**WHAT YOU NEED TO DO**
Reproduce every row below verbatim, with each line left unchanged.

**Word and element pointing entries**
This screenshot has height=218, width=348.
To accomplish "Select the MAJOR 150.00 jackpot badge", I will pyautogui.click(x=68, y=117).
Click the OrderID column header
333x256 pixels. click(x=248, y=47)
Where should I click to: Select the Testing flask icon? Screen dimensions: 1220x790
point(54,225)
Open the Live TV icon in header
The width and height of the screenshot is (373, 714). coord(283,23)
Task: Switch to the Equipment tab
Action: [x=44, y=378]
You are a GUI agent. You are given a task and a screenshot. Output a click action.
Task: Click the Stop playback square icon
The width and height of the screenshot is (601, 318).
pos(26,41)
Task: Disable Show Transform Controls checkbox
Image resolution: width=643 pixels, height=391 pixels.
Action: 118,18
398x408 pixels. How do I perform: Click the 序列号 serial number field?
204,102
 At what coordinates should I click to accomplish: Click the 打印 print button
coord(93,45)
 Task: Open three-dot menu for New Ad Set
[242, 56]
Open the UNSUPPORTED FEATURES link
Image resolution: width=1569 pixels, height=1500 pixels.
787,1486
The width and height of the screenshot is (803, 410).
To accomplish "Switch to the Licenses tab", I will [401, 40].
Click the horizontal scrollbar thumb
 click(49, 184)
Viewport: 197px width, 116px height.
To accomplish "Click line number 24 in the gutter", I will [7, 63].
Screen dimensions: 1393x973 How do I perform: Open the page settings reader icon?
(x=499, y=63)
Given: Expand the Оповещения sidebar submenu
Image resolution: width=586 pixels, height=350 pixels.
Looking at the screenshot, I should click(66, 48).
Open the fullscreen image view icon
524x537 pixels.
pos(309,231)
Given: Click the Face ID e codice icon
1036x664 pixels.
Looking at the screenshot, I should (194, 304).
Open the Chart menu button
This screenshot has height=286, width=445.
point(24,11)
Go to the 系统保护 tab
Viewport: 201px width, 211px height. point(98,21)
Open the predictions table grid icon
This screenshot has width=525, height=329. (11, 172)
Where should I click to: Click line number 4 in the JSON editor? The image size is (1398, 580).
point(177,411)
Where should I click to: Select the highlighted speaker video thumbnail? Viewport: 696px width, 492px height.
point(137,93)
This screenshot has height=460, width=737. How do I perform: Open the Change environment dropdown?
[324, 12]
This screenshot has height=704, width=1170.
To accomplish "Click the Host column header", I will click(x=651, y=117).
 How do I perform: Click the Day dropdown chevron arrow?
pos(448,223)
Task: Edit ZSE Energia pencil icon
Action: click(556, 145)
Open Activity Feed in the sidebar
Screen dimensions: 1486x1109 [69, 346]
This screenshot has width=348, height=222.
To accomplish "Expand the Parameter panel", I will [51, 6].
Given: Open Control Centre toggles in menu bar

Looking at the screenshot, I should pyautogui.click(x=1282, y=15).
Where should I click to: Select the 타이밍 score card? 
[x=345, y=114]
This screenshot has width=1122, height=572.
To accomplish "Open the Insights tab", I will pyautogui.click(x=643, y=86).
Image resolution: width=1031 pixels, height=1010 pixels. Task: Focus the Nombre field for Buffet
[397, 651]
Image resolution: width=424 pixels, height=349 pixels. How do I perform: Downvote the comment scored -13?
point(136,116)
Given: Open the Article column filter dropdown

**RIGHT ANSWER**
This screenshot has height=218, width=348.
To accomplish "Select the MAJOR 150.00 jackpot badge", I will pyautogui.click(x=68, y=117).
Click the OrderID column header
333x256 pixels. click(x=248, y=47)
Where should I click to: Select the Testing flask icon? Screen dimensions: 1220x790
point(54,225)
Open the Live TV icon in header
The width and height of the screenshot is (373, 714). coord(283,23)
Task: Switch to the Equipment tab
Action: [x=44, y=378]
You are a GUI agent. You are given a task and a screenshot. Output a click action.
Task: Click the Stop playback square icon
The width and height of the screenshot is (601, 318).
pos(26,41)
Task: Disable Show Transform Controls checkbox
Image resolution: width=643 pixels, height=391 pixels.
Action: 118,18
398x408 pixels. How do I perform: Click the 序列号 serial number field?
204,102
 At what coordinates should I click to accomplish: Click the 打印 print button
coord(93,45)
 Task: Open three-dot menu for New Ad Set
[242, 56]
Open the UNSUPPORTED FEATURES link
Image resolution: width=1569 pixels, height=1500 pixels.
787,1486
The width and height of the screenshot is (803, 410).
To accomplish "Switch to the Licenses tab", I will [401, 40].
Click the horizontal scrollbar thumb
 click(49, 184)
Viewport: 197px width, 116px height.
To accomplish "Click line number 24 in the gutter", I will [7, 63].
Screen dimensions: 1393x973 How do I perform: Open the page settings reader icon?
(x=499, y=63)
Given: Expand the Оповещения sidebar submenu
Image resolution: width=586 pixels, height=350 pixels.
Looking at the screenshot, I should click(66, 48).
Open the fullscreen image view icon
524x537 pixels.
pos(309,231)
Given: Click the Face ID e codice icon
1036x664 pixels.
Looking at the screenshot, I should (194, 304).
Open the Chart menu button
This screenshot has height=286, width=445.
point(24,11)
Go to the 系统保护 tab
Viewport: 201px width, 211px height. point(98,21)
Open the predictions table grid icon
This screenshot has width=525, height=329. (11, 172)
Where should I click to: Click line number 4 in the JSON editor? The image size is (1398, 580).
point(177,411)
Where should I click to: Select the highlighted speaker video thumbnail? Viewport: 696px width, 492px height.
point(137,93)
This screenshot has height=460, width=737. How do I perform: Open the Change environment dropdown?
[324, 12]
This screenshot has height=704, width=1170.
To accomplish "Click the Host column header", I will click(x=651, y=117).
 How do I perform: Click the Day dropdown chevron arrow?
pos(448,223)
Task: Edit ZSE Energia pencil icon
Action: click(556, 145)
Open Activity Feed in the sidebar
Screen dimensions: 1486x1109 [69, 346]
This screenshot has width=348, height=222.
To accomplish "Expand the Parameter panel", I will [51, 6].
Given: Open Control Centre toggles in menu bar

Looking at the screenshot, I should pyautogui.click(x=1282, y=15).
Where should I click to: Select the 타이밍 score card? 
[x=345, y=114]
This screenshot has width=1122, height=572.
To accomplish "Open the Insights tab", I will pyautogui.click(x=643, y=86).
Image resolution: width=1031 pixels, height=1010 pixels. Task: Focus the Nombre field for Buffet
[397, 651]
Image resolution: width=424 pixels, height=349 pixels. How do I perform: Downvote the comment scored -13?
point(136,116)
Given: Open the Article column filter dropdown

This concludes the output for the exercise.